→ **REQUIREMENT**
If a line includes "heading", copy it out of the entries.

* * * * *

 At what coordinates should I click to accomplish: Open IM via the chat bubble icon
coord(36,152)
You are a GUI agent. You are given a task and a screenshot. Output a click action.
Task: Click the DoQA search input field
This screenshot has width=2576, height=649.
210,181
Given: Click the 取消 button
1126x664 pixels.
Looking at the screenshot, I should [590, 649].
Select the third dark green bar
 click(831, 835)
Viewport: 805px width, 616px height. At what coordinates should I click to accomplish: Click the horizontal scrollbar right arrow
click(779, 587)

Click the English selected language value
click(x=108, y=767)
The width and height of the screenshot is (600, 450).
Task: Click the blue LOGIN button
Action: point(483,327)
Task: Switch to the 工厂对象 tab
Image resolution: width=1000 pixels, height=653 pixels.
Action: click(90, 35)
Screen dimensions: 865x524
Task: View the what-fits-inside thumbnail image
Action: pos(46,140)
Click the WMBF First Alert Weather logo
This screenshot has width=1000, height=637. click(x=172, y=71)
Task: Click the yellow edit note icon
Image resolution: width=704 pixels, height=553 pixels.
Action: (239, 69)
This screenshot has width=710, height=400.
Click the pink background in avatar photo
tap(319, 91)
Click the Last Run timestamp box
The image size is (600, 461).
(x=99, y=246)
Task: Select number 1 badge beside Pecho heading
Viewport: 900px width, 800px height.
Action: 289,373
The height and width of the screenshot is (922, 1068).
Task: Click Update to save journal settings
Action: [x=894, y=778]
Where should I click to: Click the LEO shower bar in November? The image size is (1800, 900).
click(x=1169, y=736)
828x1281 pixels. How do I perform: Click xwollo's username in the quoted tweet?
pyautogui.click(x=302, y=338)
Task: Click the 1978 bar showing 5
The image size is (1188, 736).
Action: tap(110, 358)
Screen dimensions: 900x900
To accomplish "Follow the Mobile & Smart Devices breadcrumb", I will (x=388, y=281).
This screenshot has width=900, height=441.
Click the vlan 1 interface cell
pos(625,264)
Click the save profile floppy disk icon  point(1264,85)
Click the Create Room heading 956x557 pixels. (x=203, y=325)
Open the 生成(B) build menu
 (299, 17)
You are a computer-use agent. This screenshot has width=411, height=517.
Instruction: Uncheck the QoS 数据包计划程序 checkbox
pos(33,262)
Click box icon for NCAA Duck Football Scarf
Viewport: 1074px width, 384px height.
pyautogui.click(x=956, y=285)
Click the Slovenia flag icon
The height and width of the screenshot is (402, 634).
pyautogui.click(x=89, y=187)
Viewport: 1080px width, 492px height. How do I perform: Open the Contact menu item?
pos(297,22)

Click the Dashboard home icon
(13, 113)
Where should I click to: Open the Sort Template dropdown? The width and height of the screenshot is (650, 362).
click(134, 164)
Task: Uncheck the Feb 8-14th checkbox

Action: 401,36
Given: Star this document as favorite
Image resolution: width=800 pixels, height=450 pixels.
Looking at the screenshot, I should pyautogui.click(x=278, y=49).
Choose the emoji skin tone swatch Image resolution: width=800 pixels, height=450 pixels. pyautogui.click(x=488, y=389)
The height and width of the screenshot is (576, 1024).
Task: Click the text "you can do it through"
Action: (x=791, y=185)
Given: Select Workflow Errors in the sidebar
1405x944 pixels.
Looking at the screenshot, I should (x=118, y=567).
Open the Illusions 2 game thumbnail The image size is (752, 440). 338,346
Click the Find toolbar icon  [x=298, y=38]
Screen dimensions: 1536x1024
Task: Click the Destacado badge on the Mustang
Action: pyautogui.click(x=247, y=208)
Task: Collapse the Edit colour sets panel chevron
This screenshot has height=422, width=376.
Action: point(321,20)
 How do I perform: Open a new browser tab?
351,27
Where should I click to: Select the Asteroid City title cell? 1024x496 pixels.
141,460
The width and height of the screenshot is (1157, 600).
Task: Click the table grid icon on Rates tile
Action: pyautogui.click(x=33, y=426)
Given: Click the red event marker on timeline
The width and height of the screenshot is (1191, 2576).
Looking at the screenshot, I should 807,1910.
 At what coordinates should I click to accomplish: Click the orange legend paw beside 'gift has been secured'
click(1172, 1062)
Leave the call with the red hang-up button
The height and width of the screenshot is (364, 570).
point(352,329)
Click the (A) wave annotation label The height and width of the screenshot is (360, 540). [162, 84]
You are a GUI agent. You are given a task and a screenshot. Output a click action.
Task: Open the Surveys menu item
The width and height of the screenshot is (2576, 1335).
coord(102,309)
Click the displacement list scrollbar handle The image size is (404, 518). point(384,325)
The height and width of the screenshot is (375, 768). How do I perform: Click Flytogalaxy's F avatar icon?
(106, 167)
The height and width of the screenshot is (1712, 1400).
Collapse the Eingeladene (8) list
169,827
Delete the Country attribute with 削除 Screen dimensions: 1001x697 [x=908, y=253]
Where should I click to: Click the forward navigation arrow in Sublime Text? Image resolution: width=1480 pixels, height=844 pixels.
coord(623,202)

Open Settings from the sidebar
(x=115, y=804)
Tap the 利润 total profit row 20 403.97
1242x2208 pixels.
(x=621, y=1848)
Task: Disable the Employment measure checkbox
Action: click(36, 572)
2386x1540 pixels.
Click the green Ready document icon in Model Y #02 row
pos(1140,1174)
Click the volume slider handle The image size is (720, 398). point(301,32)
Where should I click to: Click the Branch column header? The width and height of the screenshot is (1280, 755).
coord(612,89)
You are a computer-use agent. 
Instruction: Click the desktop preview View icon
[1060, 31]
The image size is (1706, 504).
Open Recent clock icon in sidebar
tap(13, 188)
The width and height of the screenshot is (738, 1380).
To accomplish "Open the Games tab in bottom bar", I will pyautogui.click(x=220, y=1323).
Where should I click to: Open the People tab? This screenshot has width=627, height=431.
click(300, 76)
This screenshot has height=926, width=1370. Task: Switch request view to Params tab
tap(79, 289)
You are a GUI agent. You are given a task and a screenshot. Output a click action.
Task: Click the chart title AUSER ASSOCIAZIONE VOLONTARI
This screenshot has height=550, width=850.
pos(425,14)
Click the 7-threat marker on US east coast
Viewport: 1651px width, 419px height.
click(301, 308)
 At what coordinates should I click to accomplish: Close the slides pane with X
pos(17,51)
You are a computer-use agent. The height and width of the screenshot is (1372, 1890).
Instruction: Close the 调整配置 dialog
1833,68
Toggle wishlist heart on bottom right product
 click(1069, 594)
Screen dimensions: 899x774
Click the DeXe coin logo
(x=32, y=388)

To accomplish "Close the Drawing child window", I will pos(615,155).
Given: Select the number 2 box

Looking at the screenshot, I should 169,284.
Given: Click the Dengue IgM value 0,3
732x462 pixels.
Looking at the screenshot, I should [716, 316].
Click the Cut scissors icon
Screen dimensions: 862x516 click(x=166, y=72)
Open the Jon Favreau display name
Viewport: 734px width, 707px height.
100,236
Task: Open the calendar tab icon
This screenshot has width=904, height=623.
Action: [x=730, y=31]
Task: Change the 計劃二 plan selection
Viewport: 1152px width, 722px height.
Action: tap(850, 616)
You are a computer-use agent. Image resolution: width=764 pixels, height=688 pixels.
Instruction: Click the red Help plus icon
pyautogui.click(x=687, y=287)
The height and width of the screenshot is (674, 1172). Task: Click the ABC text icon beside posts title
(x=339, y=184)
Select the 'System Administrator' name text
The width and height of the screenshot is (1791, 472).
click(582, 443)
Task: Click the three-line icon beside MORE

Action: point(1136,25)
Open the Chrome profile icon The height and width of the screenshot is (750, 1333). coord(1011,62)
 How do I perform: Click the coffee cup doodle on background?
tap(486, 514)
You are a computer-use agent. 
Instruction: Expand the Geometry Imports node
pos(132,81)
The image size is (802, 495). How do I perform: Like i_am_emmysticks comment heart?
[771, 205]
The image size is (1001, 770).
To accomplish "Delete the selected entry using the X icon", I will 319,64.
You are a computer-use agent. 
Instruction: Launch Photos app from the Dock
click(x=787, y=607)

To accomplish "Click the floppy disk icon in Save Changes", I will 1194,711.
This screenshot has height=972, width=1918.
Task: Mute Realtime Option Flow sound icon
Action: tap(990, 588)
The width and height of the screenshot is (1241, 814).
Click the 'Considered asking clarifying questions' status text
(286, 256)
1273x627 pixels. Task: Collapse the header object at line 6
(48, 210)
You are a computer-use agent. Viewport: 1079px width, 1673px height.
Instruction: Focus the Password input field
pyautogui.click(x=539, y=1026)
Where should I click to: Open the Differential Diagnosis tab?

* * * * *

→ **RESPONSE FOR THIS EXERCISE**
Task: Select number 1 badge beside Pecho heading
Click the Create Room heading 956x557 pixels. (x=203, y=325)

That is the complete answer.